**Activity**
Exactly retype the lines from the top of the data through the line containing "Task: Select the red", leaving out every picture.

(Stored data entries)
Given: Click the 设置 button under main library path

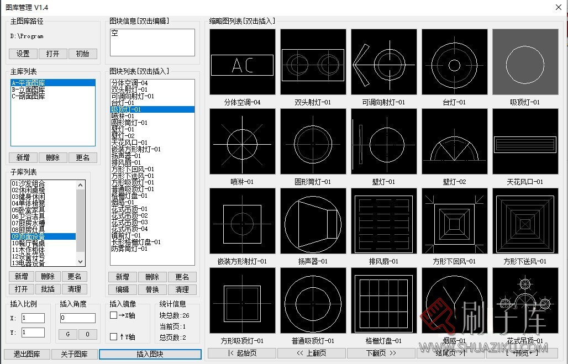Looking at the screenshot, I should (x=22, y=54).
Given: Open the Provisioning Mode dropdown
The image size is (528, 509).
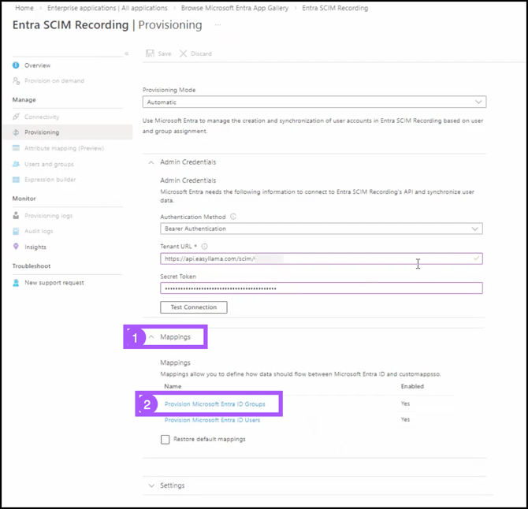Looking at the screenshot, I should [314, 102].
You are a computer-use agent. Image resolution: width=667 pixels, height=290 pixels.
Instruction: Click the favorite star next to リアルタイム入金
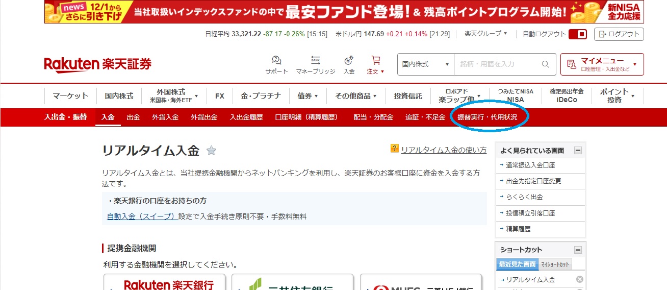[211, 151]
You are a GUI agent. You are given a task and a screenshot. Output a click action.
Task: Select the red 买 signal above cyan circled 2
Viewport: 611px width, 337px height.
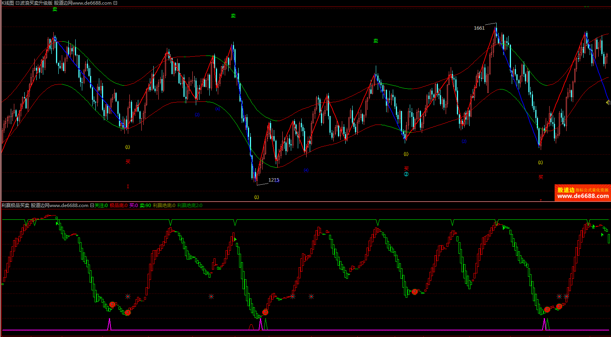(406, 169)
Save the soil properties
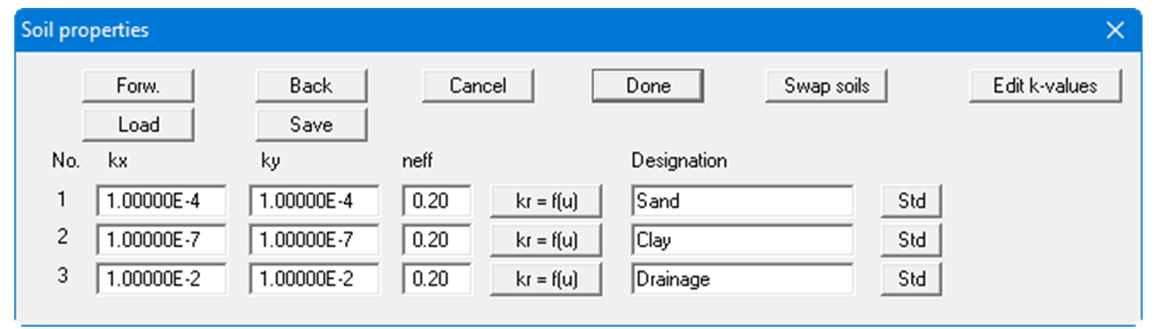This screenshot has width=1160, height=329. tap(311, 124)
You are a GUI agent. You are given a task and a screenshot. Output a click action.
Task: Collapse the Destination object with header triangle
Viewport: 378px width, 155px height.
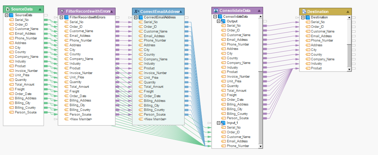point(348,12)
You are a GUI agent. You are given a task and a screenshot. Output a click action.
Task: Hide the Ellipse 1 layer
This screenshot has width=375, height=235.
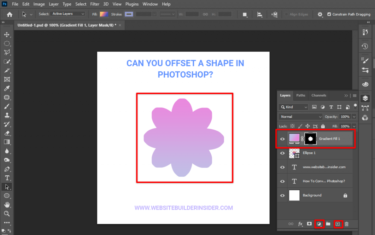coord(282,153)
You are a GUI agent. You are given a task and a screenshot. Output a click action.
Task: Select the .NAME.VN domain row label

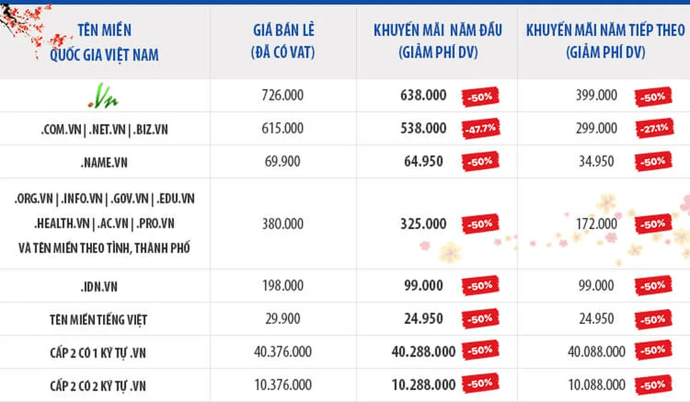pyautogui.click(x=104, y=162)
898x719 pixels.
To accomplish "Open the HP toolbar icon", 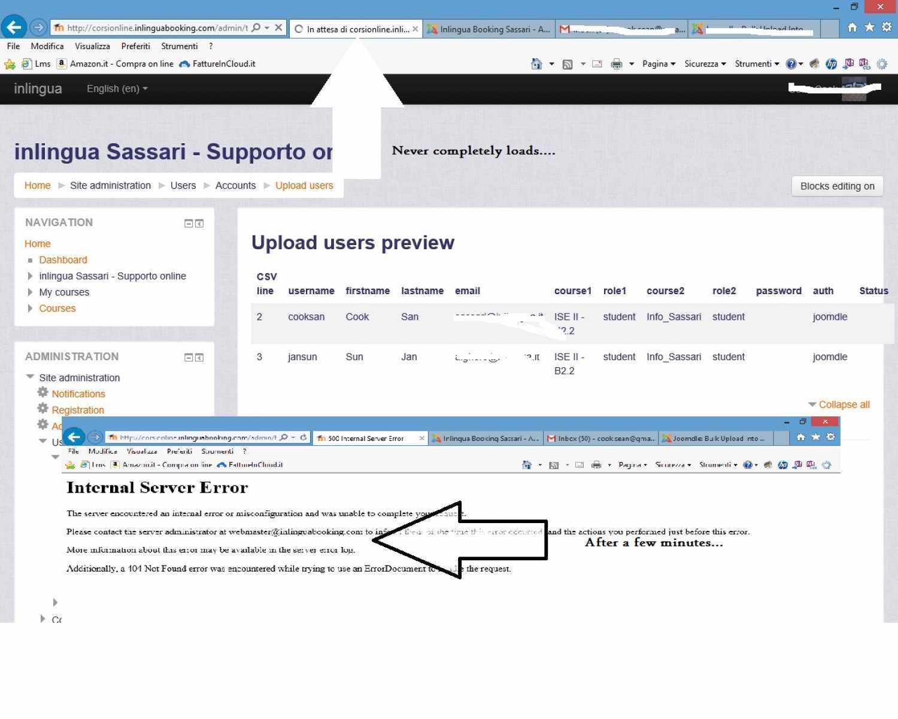I will 831,64.
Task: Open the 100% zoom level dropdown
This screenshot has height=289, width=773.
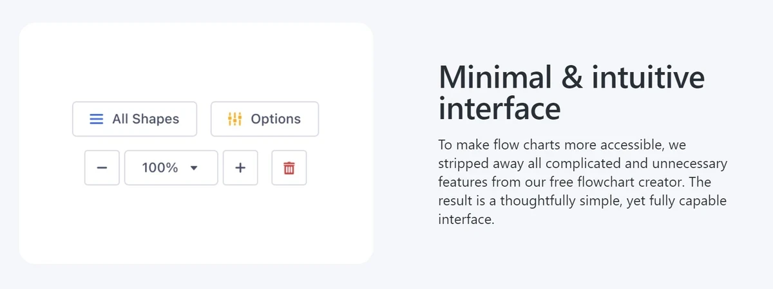Action: 171,168
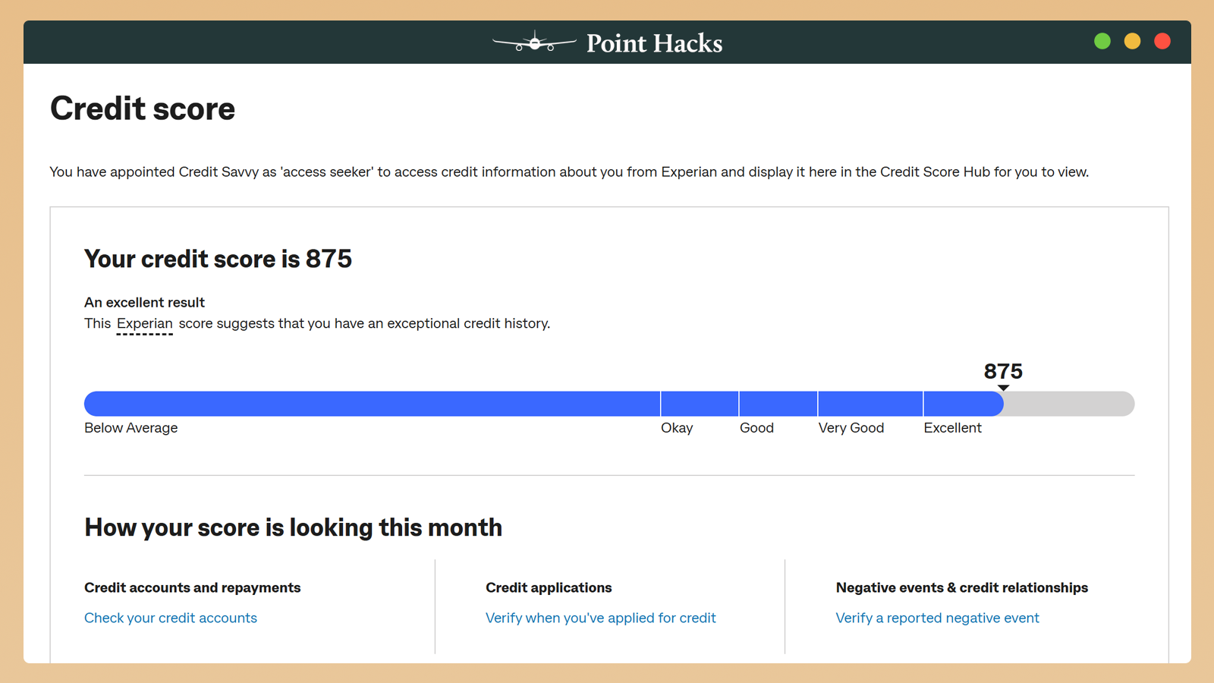Screen dimensions: 1214x683
Task: Click the black triangle score marker
Action: point(1003,388)
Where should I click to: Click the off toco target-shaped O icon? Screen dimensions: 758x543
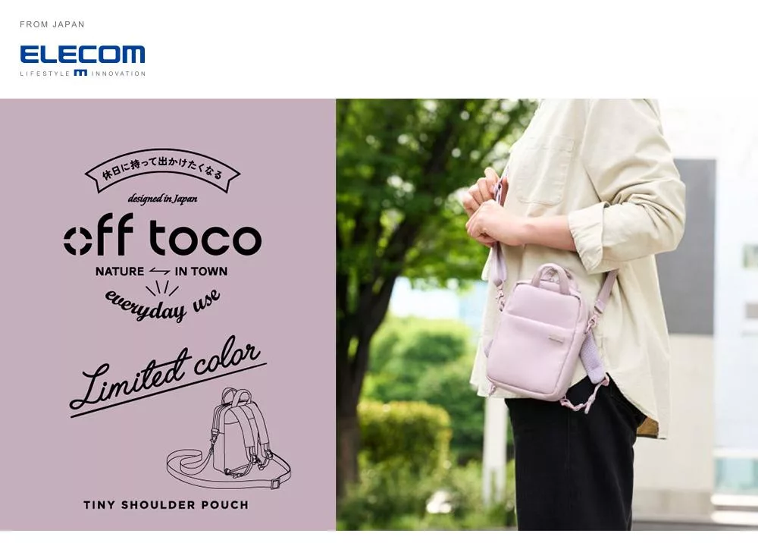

**Exercise answer**
Given: Click the 设置 button under main library path

Looking at the screenshot, I should (x=22, y=54).
Given: Open the Provisioning Mode dropdown
The image size is (528, 509).
Looking at the screenshot, I should [314, 102].
You are a computer-use agent. Image resolution: width=667 pixels, height=290 pixels.
Instruction: Click the favorite star next to リアルタイム入金
[211, 151]
You are a GUI agent. You are given a task and a screenshot. Output a click action.
Task: Select the red 买 signal above cyan circled 2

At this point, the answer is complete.